> [Available records]

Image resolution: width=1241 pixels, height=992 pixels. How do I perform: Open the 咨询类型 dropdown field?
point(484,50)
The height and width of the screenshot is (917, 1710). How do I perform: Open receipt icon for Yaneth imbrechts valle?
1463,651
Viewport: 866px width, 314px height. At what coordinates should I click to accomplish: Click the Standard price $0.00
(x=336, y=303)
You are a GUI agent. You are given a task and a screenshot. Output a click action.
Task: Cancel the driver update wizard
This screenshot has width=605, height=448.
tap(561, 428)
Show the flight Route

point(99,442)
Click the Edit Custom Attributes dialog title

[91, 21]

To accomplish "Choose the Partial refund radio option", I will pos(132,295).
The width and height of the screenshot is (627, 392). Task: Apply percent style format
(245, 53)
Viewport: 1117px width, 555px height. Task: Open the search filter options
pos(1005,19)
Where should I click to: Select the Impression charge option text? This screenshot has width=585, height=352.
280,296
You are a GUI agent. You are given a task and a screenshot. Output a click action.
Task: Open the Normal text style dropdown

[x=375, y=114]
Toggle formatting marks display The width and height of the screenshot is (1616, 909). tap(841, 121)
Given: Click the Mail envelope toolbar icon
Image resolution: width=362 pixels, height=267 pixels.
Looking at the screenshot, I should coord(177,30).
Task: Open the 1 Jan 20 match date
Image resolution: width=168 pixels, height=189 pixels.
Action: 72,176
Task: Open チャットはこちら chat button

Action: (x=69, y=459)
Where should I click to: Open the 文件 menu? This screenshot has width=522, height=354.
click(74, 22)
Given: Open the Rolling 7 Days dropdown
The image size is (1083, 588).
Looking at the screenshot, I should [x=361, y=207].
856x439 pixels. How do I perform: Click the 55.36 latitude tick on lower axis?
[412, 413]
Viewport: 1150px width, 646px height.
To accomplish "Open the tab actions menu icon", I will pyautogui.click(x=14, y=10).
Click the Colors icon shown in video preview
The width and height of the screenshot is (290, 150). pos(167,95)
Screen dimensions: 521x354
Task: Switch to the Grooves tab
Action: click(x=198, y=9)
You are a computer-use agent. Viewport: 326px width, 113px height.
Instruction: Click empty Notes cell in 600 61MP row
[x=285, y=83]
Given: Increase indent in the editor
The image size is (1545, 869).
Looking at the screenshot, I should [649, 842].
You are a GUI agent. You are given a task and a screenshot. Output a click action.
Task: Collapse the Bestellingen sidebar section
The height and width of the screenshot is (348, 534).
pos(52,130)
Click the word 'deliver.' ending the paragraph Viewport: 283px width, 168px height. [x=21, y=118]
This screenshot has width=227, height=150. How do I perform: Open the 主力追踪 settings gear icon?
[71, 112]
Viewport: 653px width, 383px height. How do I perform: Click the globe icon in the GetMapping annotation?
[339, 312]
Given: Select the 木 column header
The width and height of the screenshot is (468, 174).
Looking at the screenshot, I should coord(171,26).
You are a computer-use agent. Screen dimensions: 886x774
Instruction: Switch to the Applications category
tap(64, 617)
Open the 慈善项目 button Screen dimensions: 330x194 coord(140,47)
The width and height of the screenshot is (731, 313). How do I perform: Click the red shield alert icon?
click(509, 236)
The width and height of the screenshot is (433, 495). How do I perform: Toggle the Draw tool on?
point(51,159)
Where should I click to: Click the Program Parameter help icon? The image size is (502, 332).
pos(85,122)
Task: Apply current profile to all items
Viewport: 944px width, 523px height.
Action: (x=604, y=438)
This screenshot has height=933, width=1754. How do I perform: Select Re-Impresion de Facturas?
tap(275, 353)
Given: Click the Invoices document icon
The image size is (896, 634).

> [What you will do]
Reproduce all of the records above verbatim, line for line, without any changes.

> [Exercise output]
Image resolution: width=1241 pixels, height=992 pixels. How do I perform: Open the 咨询类型 dropdown field?
point(484,50)
The height and width of the screenshot is (917, 1710). How do I perform: Open receipt icon for Yaneth imbrechts valle?
1463,651
Viewport: 866px width, 314px height. At what coordinates should I click to accomplish: Click the Standard price $0.00
(x=336, y=303)
You are a GUI agent. You are given a task and a screenshot. Output a click action.
Task: Cancel the driver update wizard
This screenshot has width=605, height=448.
tap(561, 428)
Show the flight Route

point(99,442)
Click the Edit Custom Attributes dialog title

[91, 21]

To accomplish "Choose the Partial refund radio option", I will pos(132,295).
The width and height of the screenshot is (627, 392). Task: Apply percent style format
(245, 53)
Viewport: 1117px width, 555px height. Task: Open the search filter options
pos(1005,19)
Where should I click to: Select the Impression charge option text? This screenshot has width=585, height=352.
280,296
You are a GUI agent. You are given a task and a screenshot. Output a click action.
Task: Open the Normal text style dropdown

[x=375, y=114]
Toggle formatting marks display The width and height of the screenshot is (1616, 909). tap(841, 121)
Given: Click the Mail envelope toolbar icon
Image resolution: width=362 pixels, height=267 pixels.
Looking at the screenshot, I should coord(177,30).
Task: Open the 1 Jan 20 match date
Image resolution: width=168 pixels, height=189 pixels.
Action: 72,176
Task: Open チャットはこちら chat button

Action: (x=69, y=459)
Where should I click to: Open the 文件 menu? This screenshot has width=522, height=354.
click(74, 22)
Given: Open the Rolling 7 Days dropdown
The image size is (1083, 588).
Looking at the screenshot, I should [x=361, y=207].
856x439 pixels. How do I perform: Click the 55.36 latitude tick on lower axis?
[412, 413]
Viewport: 1150px width, 646px height.
To accomplish "Open the tab actions menu icon", I will pyautogui.click(x=14, y=10).
Click the Colors icon shown in video preview
The width and height of the screenshot is (290, 150). pos(167,95)
Screen dimensions: 521x354
Task: Switch to the Grooves tab
Action: click(x=198, y=9)
You are a computer-use agent. Viewport: 326px width, 113px height.
Instruction: Click empty Notes cell in 600 61MP row
[x=285, y=83]
Given: Increase indent in the editor
The image size is (1545, 869).
Looking at the screenshot, I should [649, 842].
You are a GUI agent. You are given a task and a screenshot. Output a click action.
Task: Collapse the Bestellingen sidebar section
The height and width of the screenshot is (348, 534).
pos(52,130)
Click the word 'deliver.' ending the paragraph Viewport: 283px width, 168px height. [x=21, y=118]
This screenshot has width=227, height=150. How do I perform: Open the 主力追踪 settings gear icon?
[71, 112]
Viewport: 653px width, 383px height. How do I perform: Click the globe icon in the GetMapping annotation?
[339, 312]
Given: Select the 木 column header
The width and height of the screenshot is (468, 174).
Looking at the screenshot, I should coord(171,26).
You are a computer-use agent. Screen dimensions: 886x774
Instruction: Switch to the Applications category
tap(64, 617)
Open the 慈善项目 button Screen dimensions: 330x194 coord(140,47)
The width and height of the screenshot is (731, 313). How do I perform: Click the red shield alert icon?
click(509, 236)
The width and height of the screenshot is (433, 495). How do I perform: Toggle the Draw tool on?
point(51,159)
Where should I click to: Click the Program Parameter help icon? The image size is (502, 332).
pos(85,122)
Task: Apply current profile to all items
Viewport: 944px width, 523px height.
Action: (x=604, y=438)
This screenshot has height=933, width=1754. How do I perform: Select Re-Impresion de Facturas?
tap(275, 353)
Given: Click the Invoices document icon
The image size is (896, 634).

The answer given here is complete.